Which solution fits best?
When evaluating the PAM market for the first time, the wide selection of available solutions can be a bit daunting. To find the right product for their organization, identity leaders should ask themselves the following key questions:
- What assets and accounts are we looking to protect? What specific risks do we want to reduce?
- Are we facing a real Greenfield project? Or do we already have a unique PAM solution used in certain areas or even an enterprise-wide legacy solution that we are not satisfied with?
- What legal and industrial compliance regulations do we need to consider?
- Are we in favor of a cloud-native, hybrid or on-premises approach?
Experience has shown that internal parties often struggle to answer these questions completely and ultimately make decisions without external consultation: CyberArc, DeLinia or OneIdentity, to name a few, are best suited for their business.
Start your project with a workshop
Therefore, it is often worthwhile to discuss the project with a vendor-independent consultant or system integrator at an early stage. They should be familiar with the products of the various leading manufacturers and help to evaluate which solution would fit best in the architecture of a company. For a successful kickoff, a comprehensive, free PAM workshop is recommended to explore sustainability and set specific goals for the project. It should help:
- Set priorities and business goals for PAM migration
- Evaluate existing solutions and analyze existing performance gaps
- Current PAM maturity assessment
- Outline of existing dependencies (e.g., inheritance system and necessary customization)
- Develop a structured PAM approach
Such workshops will help the organization to realize the project in all its complexities, ensure support from all relevant stakeholders and pave the way for successful implementation.
As the main target of multiple modern cyber attacks, privileged accounts require special attention and dedicated protection.

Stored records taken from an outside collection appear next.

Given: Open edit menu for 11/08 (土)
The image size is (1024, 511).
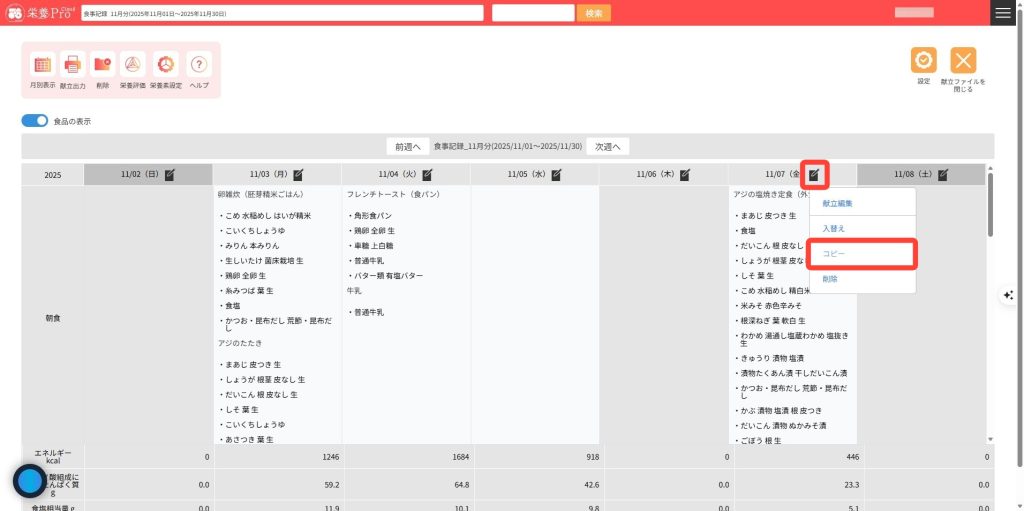Looking at the screenshot, I should click(x=944, y=175).
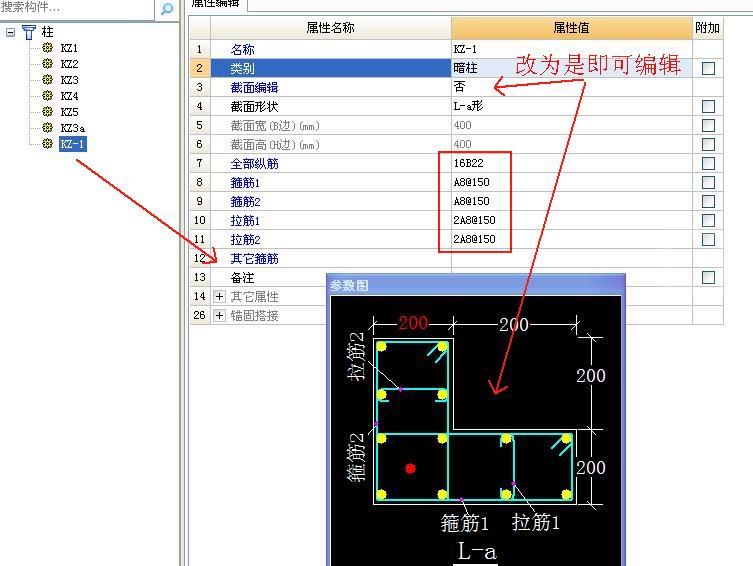Enable the 附加 checkbox for 全部纵筋
The height and width of the screenshot is (566, 753).
click(708, 163)
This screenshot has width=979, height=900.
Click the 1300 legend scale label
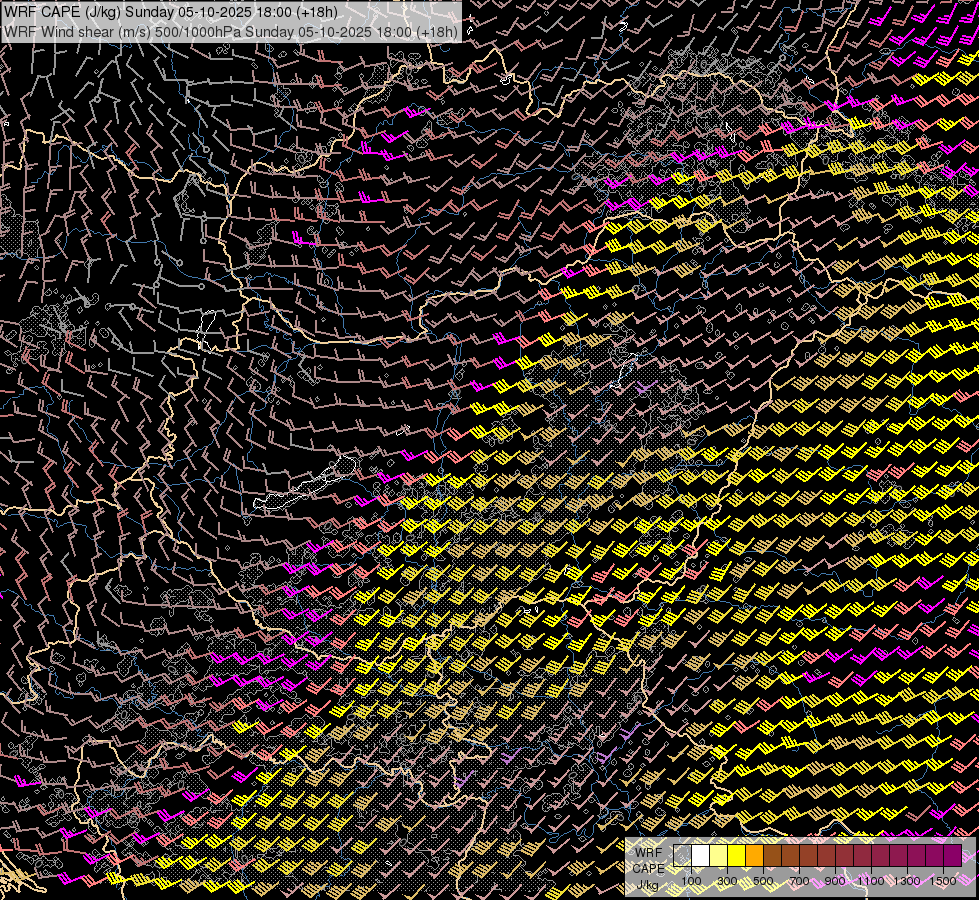906,881
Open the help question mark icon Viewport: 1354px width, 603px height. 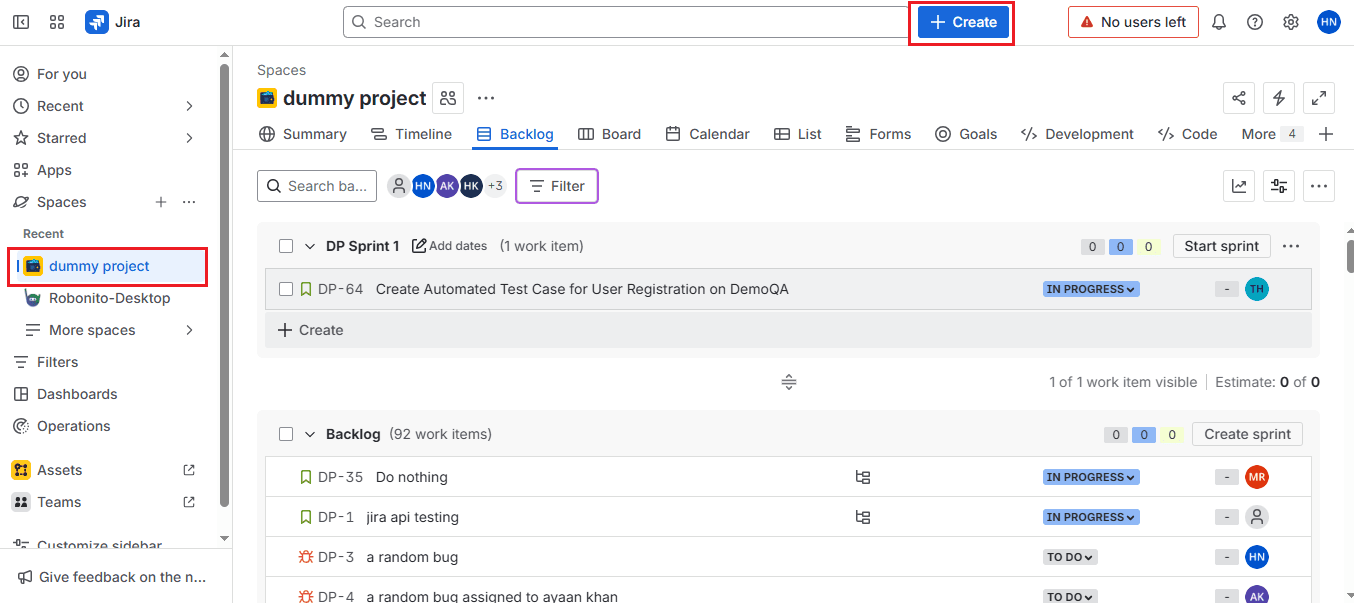click(x=1255, y=22)
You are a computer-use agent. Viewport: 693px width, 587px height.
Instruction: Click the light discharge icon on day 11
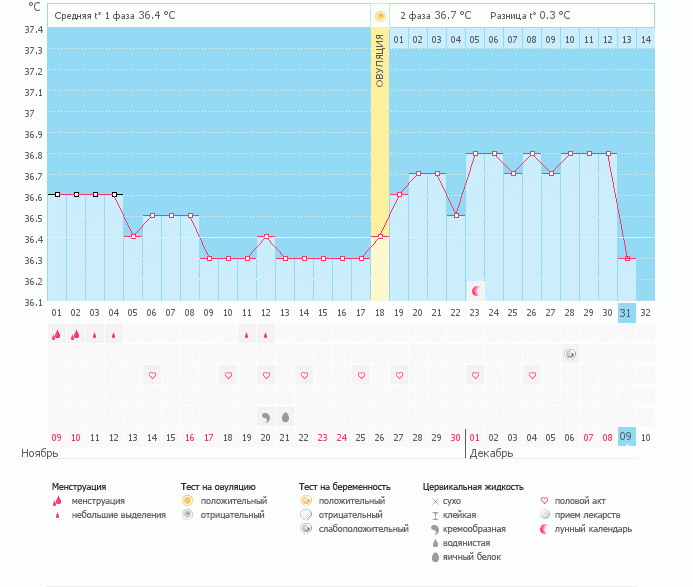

Strong Privileged Access Management (PAM) ensures that users are always granted only a minimal level of privilege for their specific tasks and provides additional security layers such as multi-factor authentication, strong password management and a secure storage vault for important keys. PAM migration is a complex task, though, and the onboarding of an external expert should be strongly considered to set the stage for a successful implementation of internal security teams.
About the author
Dr. Heiko Clarell, Chief Marketing and Sales Officer, IC Consult Group
Dr. Heiko Clarell has been active in Identity and Access Management (IAM) for over fifteen years. He wants to bridge the gap between business and IT to create holistic solutions: all the way from customer strategy to technological implementation. To date, he has successfully completed a wide range of IAM projects in various industries, including automotive, banking and logistics.
As Chief Marketing and Sales Officer at IC Consult Group, she is passionate about understanding her clients’ challenges and working with them to find the most appropriate solution.